Recovery is a broad concept, and it differs from person to person. The end of this process is not a set measurement for everyone. We have to define that ourselves during our personal journey. While our recovery is unique to ourselves, there are some criteria you can use to gauge it.
Starting Your Recovery Journey
Recovery truly starts when you make the decision to address your problems. Receiving a diagnosis isn’t necessarily a beginning of recovery, as a person can get a diagnosis and still ignore their issue. When you make the decision to address and fix your problems, that is when your path to recovery starts. It is when you have made the conscious decision to improve yourself and not let your illness impact you anymore. So that is when your journey begins, but where it ends depends on a few different things.

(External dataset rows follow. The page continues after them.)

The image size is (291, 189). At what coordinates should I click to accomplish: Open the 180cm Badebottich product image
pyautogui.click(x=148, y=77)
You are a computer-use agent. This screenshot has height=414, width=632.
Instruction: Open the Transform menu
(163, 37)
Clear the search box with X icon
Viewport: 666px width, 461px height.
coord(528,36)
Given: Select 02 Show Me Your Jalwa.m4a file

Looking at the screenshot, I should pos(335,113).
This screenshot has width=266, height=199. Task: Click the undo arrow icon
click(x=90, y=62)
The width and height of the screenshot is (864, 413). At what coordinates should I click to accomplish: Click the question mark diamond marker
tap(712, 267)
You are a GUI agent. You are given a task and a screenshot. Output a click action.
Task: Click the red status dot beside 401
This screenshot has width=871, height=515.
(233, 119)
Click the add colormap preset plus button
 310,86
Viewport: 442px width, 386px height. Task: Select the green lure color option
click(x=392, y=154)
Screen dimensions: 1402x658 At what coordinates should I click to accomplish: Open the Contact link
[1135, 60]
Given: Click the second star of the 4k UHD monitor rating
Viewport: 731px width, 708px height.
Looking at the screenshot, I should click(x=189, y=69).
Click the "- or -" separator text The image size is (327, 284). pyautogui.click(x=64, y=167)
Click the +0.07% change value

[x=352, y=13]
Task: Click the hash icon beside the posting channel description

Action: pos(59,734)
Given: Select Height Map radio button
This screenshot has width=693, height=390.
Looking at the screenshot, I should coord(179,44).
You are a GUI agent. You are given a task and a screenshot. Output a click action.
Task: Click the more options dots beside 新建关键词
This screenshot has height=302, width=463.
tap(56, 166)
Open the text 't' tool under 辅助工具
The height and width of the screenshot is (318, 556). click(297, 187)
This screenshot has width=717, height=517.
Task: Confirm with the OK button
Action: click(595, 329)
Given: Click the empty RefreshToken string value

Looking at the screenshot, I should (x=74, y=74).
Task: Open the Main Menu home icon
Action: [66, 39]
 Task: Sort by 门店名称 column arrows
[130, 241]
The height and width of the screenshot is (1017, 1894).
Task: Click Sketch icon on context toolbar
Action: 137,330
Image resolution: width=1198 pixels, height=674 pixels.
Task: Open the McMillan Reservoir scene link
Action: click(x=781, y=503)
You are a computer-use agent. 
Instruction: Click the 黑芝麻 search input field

Changing your environment is an important first step. Finding a better place to live is paramount to being a better person, and to feeling better. It also depends on the people in your life. Have you rid yourself of the toxic relationships that have been bringing you down? Have you improved the healthy relationships which support your treatment? Surrounding yourself with a reliable support system is a massive part of recovery.
The Serenity of Recovery
Most importantly, you have to find peace within yourself. If you can find a place where you can live your life without feeling controlled by your illness, you’re off to a good start. If you can wake up every morning and feel like you are in control of your actions and behaviors, then you have found recovery. At this point, your life is yours to live, and you are no longer feeling constrained by your condition.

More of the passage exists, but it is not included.